''Sempre sonhei em ter uma padaria, mas perguntava: será que eu vou conseguir um dia?'', revela a diarista Leni Carvalho Medeiros. Ela conta que sempre gostou muito de fazer pães e bolos em casa, mas, sem coragem para vendê-los, doava aos amigos e vizinhos.
A padaria comunitária, além de lhe trazer novas perspectivas, fez com que Leni acreditasse em seu sonho. ''Um dia eu vou abrir a minha própria padaria e vou convidar todo mundo para a inauguração'', planeja. Os planos incluem fabricar também bolos, bolachas e doces para vender. ''Eu sonho que um dia as pessoas virão de fora para comprar nossos produtos'', confessa, acrescentando que, para tanto, as mercadorias vão contar com um ingrediente a mais: ''Eu vou fazer com muito mais amor, de tanta alegria''.

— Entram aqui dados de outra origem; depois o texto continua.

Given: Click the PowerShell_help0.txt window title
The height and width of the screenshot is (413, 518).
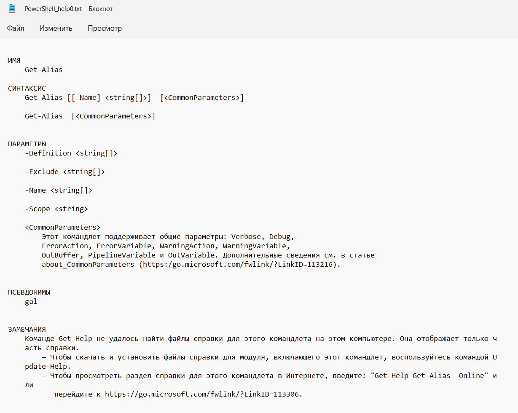Looking at the screenshot, I should tap(69, 9).
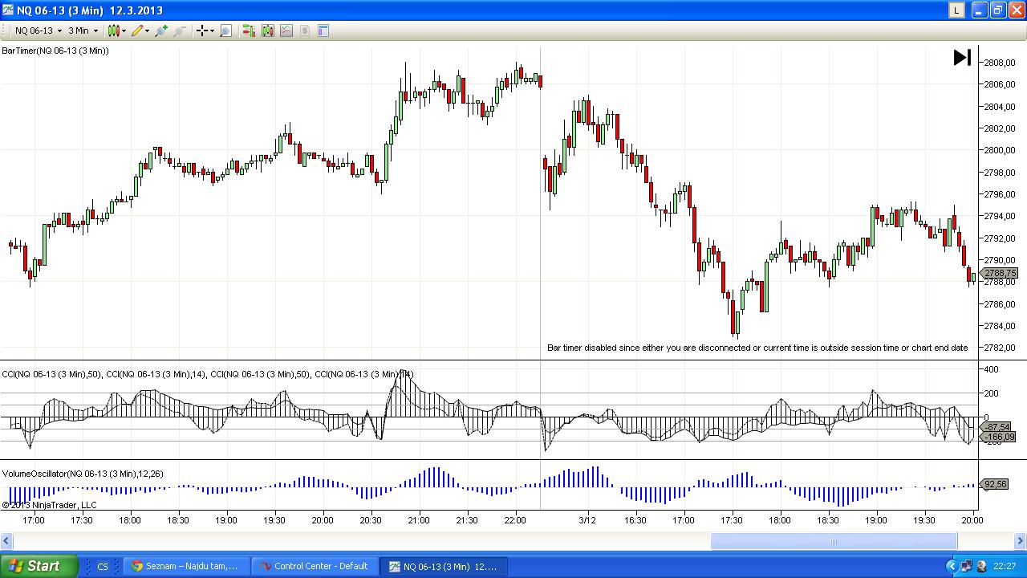Open the data series candlestick icon
This screenshot has height=578, width=1027.
click(x=267, y=31)
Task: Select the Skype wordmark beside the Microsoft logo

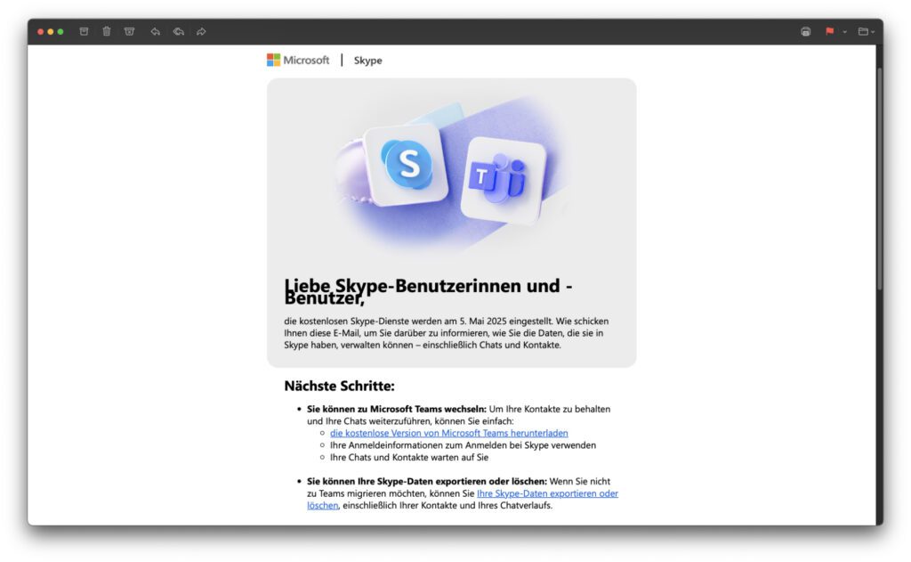Action: pyautogui.click(x=367, y=60)
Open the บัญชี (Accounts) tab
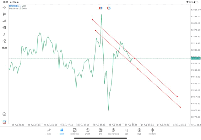Image resolution: width=201 pixels, height=140 pixels. [x=139, y=131]
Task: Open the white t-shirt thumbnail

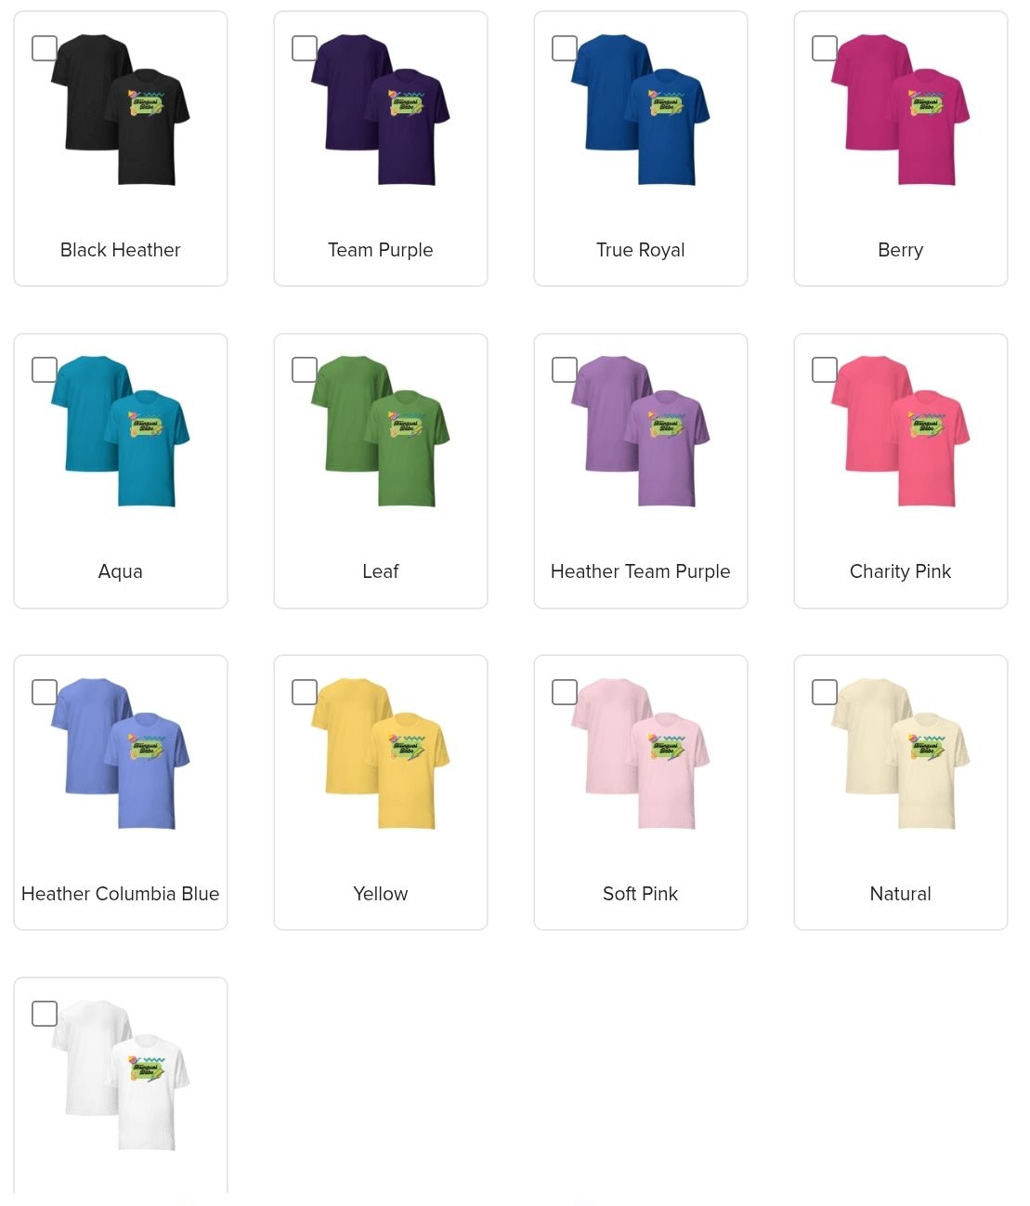Action: 121,1075
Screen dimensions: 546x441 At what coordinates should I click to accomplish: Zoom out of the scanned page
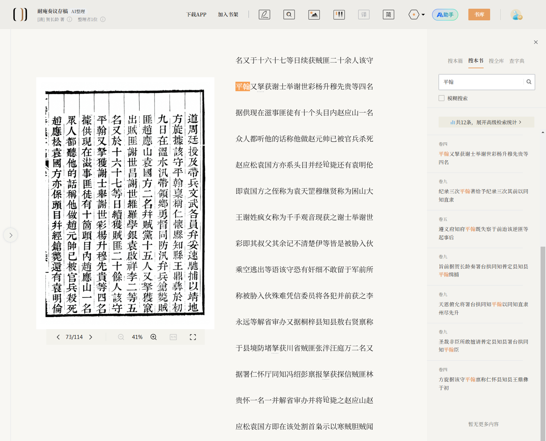click(121, 337)
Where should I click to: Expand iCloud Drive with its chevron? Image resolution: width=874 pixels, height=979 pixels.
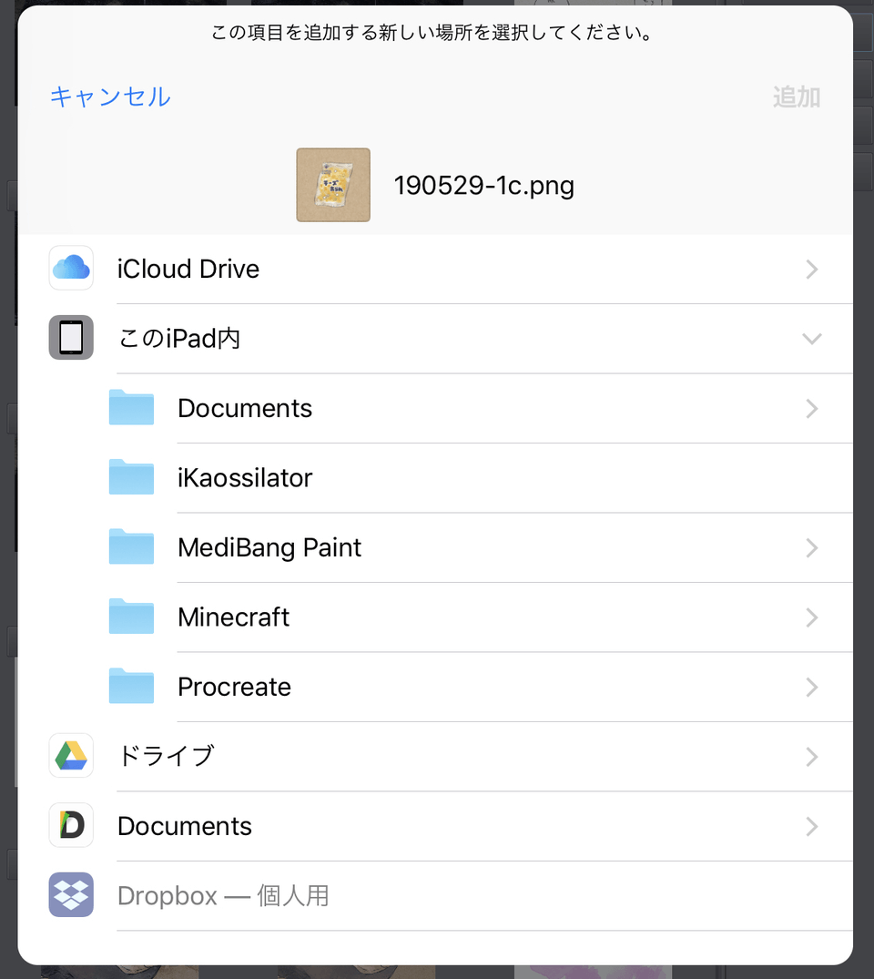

Alegria também é o que vem experimentando a dona-de-casa Arnóbia Cordeiro Alves, que acompanha com ansiedade cada passo para a conclusão do projeto. ''Antes, eu ficava só na minha rotina, e o serviço de casa não é muito valorizado. Agora, eu estou me sentindo útil'', afirma. O marido de Arnóbia está trabalhando voluntariamente na construção do muro da padaria.
A grande mudança que a dona-de-casa está sentindo, no entanto, é em relação a si mesma. ''Hoje eu quero aprender mais coisas, quero progredir cada dia mais''. (A.I.)